Book Review: The Windup Girl, Paolo Bacigalupi

Book Review: The Windup Girl, Paolo Bacigalupi

Science Fiction: The Windup Girl, Paolo Bacigalupi

Science Fiction: The Windup Girl, Paolo Bacigalupi

 

2010 Winner of the Nebula Award, the Campbell Memorial Award, Hugo Award, Compton Crook Award and the Locus Award for best first novel.

 

One philosophy of teaching swimming is to throw the student into deep water and let them discover how to swim by being forced to survive. This is certainly not a recommended technique, though it has its adherents.

 

Some novelists use the same approach, albeit with much less likelihood that their readers will drown. The Windup Girl is such a novel. Set in a dystopian future Thailand, the novel follows several characters whose paths intersect at some crucial times. Rather than introduce the world or explain what is going on to the reader, the author chooses to let the characters wander through their world, revealing it to us by their reactions, thoughts, conversations, and crises. Soon, the reader finds her/himself understanding this world and these characters. “Sympathizing” may be too strong a word. These characters are troubled people with plenty of trouble still to share. But understanding their world helps us to understand their flaws, maybe with the bonus of seeing our own world in a different light.

 

Anderson Lake works for AgriGen undercover in Thailand. His day job is managing a factory that is creating innovative springs that store potential energy and release it to power things in this post-oil, largely post-industrial world. Climate change and the exhaustion of fossil fuels has led to the retirement of most cars and planes. Dirigibles carry goods between countries. Bicycle taxis move the rich through the city. And people like Anderson Lake look for new sources of calories that are resistant to the plant pandemics which caused mass starvation.
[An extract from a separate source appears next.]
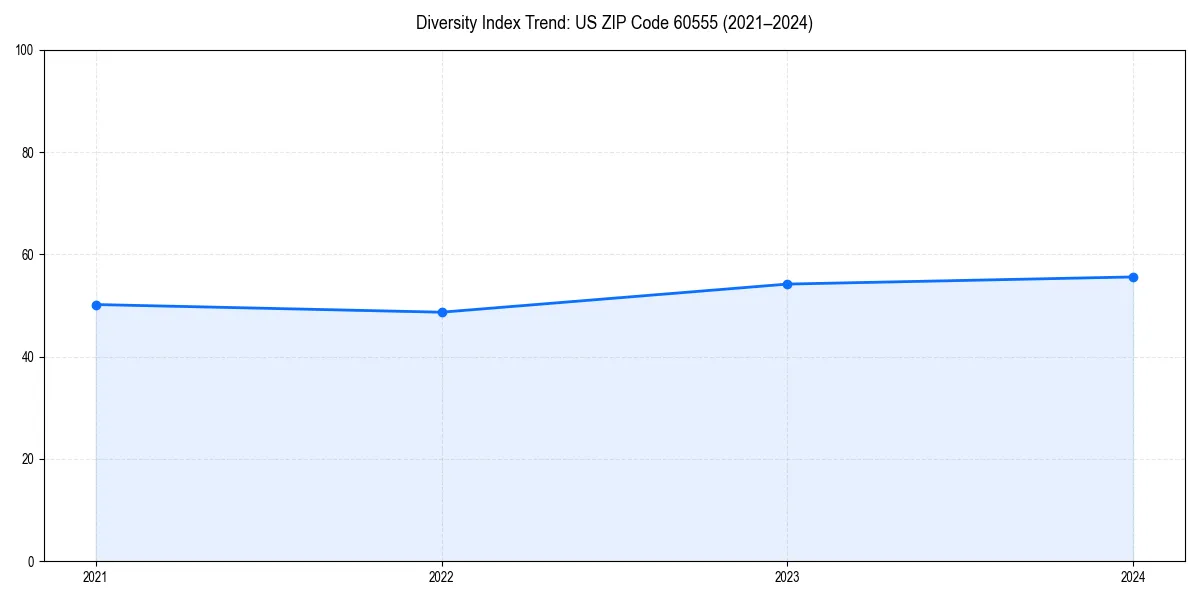This screenshot has height=600, width=1200.
Task: Click the 2022 x-axis label
Action: tap(442, 576)
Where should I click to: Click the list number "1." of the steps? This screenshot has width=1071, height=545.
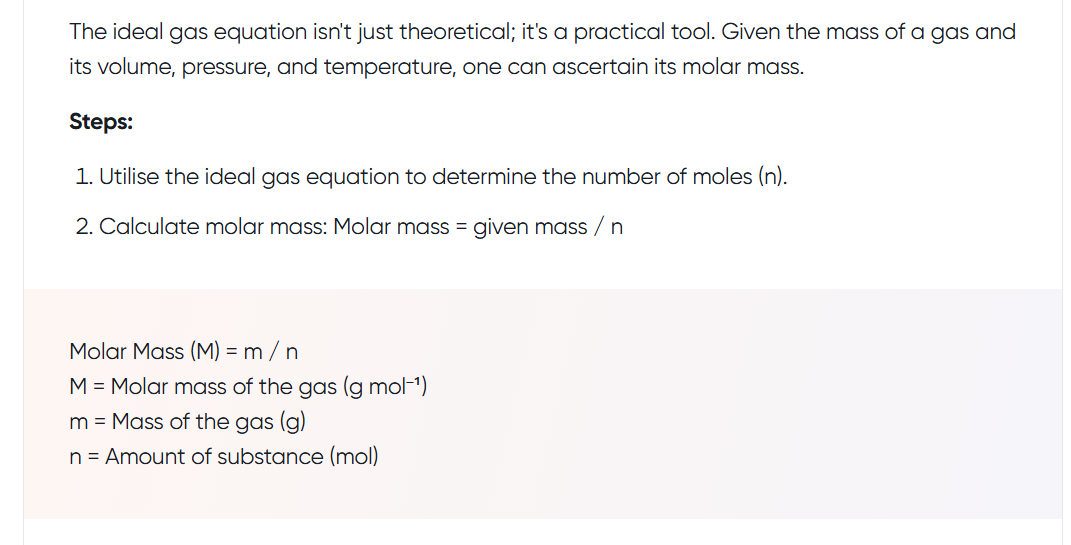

Lake’s real job is trying to find these new plants (or genetically modified older plants) that could possibly feed more people.

 

Emiko is a windup girl, a product of genetic engineering. She was created in a Japanese lab. Although she looks and largely acts human, although she is intelligent and capable, she is regarded as property and many consider her to be an abomination. She works for a corrupt bar owner who uses her to entertain men, sometimes graphically and often in humiliating ways. Anderson Lake, though, is smitten with her at first glance. He quickly brings her into his bed, into his life, and into his world.

 

Hock Seng is a Chinese refugee from Malaysia, living in a slum in Bangkok. He works as Anderson Lake’s assistant, but his goals are set much higher. He was a man of means before religious fanatics began slaughtering the ethnic Chinese in Malaysia and he intends to be an important man once again. If his plans require betraying others, he’s OK with that.

 

Captain Jaidee Rojjanasukchai is one of those rare incorruptible men committed to keeping the Thai kingdom safe and whole. Part of the Environment Ministry, he does not mind making powerful enemies in the performance of his duties. Those enemies, though, are growing in number and power. A reckoning is coming, one that Jaidee is not fully prepared to handle.

 

The Bangkok they live in is largely separated from the rest of the world. Large portions of what we know as Thailand today are gone, drowned beneath rising seas or baked under an unrelenting sun and brutal heat or abandoned because of some pandemic affecting plants or animals or humans, or all three. Bangkok remains dry despite the rising waters. Pumps and sea walls hold the ocean away from the city, but no one is sanguine about the long term possibilities. With the Environment Ministry tackling corruption in other departments, tensions are high in the city. Only a small spark is needed to begin an open battle between Thai officials. Emiko provides that spark.

 

I want to avoid spoilers, so I will just leave the summary there. The Windup Girl is full of surprises. Shifting POV between characters, random and sudden violence striking very close to the protagonists, and the constant threats of pandemics and rising waters and sectarian divides keep the characters in a constant state of stress. Alliances shift, friends become enemies and enemies become friends–or at least friendlier, and racial and religious tension is never far away.

 

This is a book that deserves the awards and accolades it received. Reading it at a time when we are facing racial tensions and pandemic fears and global warming makes it border on prescient. The Windup Girl may not provide a roadmap to survival, but it does give some hope that humans will find a way.